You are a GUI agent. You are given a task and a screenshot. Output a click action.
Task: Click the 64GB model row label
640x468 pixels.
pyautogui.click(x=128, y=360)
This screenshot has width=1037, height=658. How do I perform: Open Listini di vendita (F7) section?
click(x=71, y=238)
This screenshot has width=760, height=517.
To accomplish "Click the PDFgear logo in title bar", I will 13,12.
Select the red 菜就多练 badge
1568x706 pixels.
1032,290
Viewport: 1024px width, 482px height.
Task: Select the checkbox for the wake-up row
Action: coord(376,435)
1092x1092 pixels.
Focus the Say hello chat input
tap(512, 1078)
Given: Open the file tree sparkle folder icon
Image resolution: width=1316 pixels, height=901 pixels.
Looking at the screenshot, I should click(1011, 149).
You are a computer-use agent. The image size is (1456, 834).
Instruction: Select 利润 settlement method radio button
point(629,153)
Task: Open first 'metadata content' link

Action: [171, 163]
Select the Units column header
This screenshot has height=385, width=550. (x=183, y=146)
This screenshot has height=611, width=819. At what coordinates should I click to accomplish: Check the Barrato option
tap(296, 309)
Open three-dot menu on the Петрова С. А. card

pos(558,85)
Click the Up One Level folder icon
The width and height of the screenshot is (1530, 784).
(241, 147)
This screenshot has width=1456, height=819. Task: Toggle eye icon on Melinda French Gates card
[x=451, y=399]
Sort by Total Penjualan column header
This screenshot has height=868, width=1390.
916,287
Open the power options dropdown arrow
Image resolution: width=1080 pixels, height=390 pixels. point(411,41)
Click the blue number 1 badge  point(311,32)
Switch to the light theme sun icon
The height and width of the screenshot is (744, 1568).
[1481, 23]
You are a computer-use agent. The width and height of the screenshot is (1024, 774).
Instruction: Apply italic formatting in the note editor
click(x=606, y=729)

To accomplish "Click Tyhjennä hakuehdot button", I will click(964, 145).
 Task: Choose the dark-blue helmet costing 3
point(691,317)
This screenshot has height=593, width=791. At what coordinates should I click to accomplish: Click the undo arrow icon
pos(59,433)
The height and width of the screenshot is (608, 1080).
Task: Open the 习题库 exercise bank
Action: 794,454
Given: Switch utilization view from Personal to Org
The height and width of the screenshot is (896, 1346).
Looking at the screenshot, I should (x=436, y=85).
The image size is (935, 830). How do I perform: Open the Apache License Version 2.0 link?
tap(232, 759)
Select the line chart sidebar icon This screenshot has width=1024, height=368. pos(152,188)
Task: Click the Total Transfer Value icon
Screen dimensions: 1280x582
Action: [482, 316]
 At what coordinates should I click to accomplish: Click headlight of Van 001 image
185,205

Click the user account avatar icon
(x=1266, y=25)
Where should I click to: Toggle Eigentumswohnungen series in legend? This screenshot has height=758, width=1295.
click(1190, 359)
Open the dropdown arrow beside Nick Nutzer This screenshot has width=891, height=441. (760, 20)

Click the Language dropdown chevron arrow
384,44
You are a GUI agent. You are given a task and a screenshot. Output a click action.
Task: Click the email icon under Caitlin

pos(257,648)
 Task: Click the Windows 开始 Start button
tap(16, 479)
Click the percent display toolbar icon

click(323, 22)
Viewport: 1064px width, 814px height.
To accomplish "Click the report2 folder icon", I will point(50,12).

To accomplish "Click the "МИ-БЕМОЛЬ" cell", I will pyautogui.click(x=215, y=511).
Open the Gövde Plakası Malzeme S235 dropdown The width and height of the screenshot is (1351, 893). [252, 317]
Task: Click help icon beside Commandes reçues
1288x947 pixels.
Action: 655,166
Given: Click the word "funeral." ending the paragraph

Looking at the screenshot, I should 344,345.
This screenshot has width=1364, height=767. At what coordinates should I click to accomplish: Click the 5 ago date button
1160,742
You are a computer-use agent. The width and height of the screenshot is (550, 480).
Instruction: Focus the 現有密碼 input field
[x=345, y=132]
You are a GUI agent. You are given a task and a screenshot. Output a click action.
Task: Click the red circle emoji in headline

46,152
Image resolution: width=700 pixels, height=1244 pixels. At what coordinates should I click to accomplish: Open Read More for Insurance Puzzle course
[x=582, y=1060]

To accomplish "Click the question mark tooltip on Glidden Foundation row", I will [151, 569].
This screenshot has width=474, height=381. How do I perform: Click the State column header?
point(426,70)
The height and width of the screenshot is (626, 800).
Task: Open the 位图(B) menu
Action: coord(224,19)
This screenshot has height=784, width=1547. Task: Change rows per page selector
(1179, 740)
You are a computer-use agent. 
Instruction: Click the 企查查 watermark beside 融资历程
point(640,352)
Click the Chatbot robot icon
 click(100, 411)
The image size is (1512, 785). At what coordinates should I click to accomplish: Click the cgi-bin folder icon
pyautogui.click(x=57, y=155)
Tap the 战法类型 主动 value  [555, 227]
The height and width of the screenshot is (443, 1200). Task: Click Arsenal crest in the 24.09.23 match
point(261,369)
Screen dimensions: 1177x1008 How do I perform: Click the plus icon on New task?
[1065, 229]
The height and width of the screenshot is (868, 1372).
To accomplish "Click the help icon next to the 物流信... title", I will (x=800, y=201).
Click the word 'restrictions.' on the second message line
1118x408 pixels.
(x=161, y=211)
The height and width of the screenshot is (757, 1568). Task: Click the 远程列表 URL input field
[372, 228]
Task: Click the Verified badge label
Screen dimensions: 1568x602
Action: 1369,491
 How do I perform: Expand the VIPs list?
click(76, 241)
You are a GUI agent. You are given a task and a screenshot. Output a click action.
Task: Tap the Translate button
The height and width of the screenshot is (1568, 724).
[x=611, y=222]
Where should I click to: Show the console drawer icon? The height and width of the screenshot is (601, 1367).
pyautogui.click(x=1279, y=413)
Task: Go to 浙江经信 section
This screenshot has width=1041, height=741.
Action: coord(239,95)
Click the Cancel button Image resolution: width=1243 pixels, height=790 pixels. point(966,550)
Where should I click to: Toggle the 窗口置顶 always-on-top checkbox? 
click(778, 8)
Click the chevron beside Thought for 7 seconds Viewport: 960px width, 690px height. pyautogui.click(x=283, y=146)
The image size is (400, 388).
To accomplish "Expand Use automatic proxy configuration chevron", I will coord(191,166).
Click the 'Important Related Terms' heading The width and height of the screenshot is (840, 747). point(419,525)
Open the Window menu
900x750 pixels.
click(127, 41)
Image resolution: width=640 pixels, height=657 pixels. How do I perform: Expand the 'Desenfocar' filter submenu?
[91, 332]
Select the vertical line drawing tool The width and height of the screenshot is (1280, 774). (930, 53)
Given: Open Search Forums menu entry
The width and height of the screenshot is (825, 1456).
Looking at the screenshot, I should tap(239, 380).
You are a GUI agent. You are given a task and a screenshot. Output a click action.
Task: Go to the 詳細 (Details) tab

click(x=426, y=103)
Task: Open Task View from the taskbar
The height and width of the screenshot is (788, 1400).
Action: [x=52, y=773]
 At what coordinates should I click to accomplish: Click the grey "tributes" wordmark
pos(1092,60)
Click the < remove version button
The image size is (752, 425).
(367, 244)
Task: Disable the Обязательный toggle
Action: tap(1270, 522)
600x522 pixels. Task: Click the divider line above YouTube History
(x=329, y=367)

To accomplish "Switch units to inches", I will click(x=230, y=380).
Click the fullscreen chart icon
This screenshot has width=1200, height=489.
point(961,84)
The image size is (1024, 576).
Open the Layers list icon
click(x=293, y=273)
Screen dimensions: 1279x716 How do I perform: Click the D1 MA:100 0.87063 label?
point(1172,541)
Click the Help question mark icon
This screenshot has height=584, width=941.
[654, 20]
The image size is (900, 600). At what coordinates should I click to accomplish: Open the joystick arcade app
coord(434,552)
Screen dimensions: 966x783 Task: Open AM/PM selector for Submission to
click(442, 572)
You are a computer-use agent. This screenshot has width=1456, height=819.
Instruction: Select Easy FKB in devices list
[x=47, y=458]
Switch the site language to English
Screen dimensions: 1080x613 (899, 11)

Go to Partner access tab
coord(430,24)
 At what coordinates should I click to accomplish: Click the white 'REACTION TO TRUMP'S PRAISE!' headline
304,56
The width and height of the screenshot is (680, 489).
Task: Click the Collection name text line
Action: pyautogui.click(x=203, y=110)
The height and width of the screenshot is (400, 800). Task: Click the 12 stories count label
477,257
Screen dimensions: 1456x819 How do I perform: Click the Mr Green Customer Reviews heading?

* _Stated problem_
Rewrite only the lines from the line with "Given: Open Search Forums menu entry" up to and including the line with "[x=47, y=458]", changing "computer-use agent" to "GUI agent" and keeping everything else the same.

* _Written answer_
Given: Open Search Forums menu entry
The width and height of the screenshot is (825, 1456).
Looking at the screenshot, I should tap(239, 380).
You are a GUI agent. You are given a task and a screenshot. Output a click action.
Task: Go to the 詳細 (Details) tab

click(x=426, y=103)
Task: Open Task View from the taskbar
The height and width of the screenshot is (788, 1400).
Action: [x=52, y=773]
 At what coordinates should I click to accomplish: Click the grey "tributes" wordmark
pos(1092,60)
Click the < remove version button
The image size is (752, 425).
(367, 244)
Task: Disable the Обязательный toggle
Action: tap(1270, 522)
600x522 pixels. Task: Click the divider line above YouTube History
(x=329, y=367)

To accomplish "Switch units to inches", I will click(x=230, y=380).
Click the fullscreen chart icon
This screenshot has width=1200, height=489.
point(961,84)
The image size is (1024, 576).
Open the Layers list icon
click(x=293, y=273)
Screen dimensions: 1279x716 How do I perform: Click the D1 MA:100 0.87063 label?
point(1172,541)
Click the Help question mark icon
This screenshot has height=584, width=941.
[654, 20]
The image size is (900, 600). At what coordinates should I click to accomplish: Open the joystick arcade app
coord(434,552)
Screen dimensions: 966x783 Task: Open AM/PM selector for Submission to
click(442, 572)
You are a GUI agent. This screenshot has width=1456, height=819.
Instruction: Select Easy FKB in devices list
[x=47, y=458]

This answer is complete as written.